Pauline Bayle fait partie de la génération montante des jeunes metteuses en scène talentueuses. Lauréate du Prix des jeunes metteurs en scène du Théâtre 13 pour son second spectacle, elle s’est ensuite illustrée avec Iliade puis Odyssée, adaptation des deux épopées d’Homère. Elle s’intéresse cette fois au roman de Leïla Slimani, lauréate du prix Goncourt en 2016, qu’elle adapte en servant très bien le texte de l’auteure, alternant narration et dialogues.

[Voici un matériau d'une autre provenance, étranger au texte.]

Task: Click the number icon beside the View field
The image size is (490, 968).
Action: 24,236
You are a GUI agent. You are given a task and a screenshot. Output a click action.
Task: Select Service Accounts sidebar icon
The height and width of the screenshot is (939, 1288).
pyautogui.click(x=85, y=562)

L’histoire est assez terrifiante. Un jeune couple décide d’embaucher une nourrice pour s’occuper de leurs deux jeunes enfants. Myriam, la jeune mère, qui adore ses enfants, en a assez de gâcher son talent à changer les couches. Paul acquiesce, un peu mollement, mais la nourrice qu’ils embauchent est une perle. Les enfants adorent les jeux dans lesquels Louise les entraîne et la maison n’a jamais été aussi ordonnée et lumineuse. Paul et Myriam aussi s’attachent à elle « comme à un membre de la famille » et l’emmènent en vacances avec eux en Grèce. Pourtant les choses ne sont pas aussi simples. Les jeux que Louise invente pour les enfants ont parfois un côté inquiétant révélant une violence cachée. Les parents eux restent des employeurs et certains petits mots qui leur échappent le rappellent à Louise. Ces petits grains de sable vont faire basculer Louise dans le crime le plus horrible.
Construit en analepse comme le roman la pièce commence par le constat froid d’une enquêtrice sur une scène de crime révélant l’assassinat des deux jeunes enfants. Ce qui intéresse l’auteure, ce n’est pas tant le meurtre, c’est comment on en est arrivé là. Louise s’est prise au jeu et a aimé cette famille, son mode de vie d’urbains aisés, elle qui rentre le soir dans une banlieue laide au bout du RER. Elle a aimé les enfants, mais ils la renvoient à son échec avec sa fille. Elle sait que les enfants grandissent et que les parents vont se séparer d’elle. Elle est apparemment douce et calme, mais au fond d’elle s’élève une révolte contre l’injustice sociale, contre ces jeunes parents satisfaits, incapables de s’intéresser à ce qu’est sa vie, une colère qui la mènera à la haine et au meurtre.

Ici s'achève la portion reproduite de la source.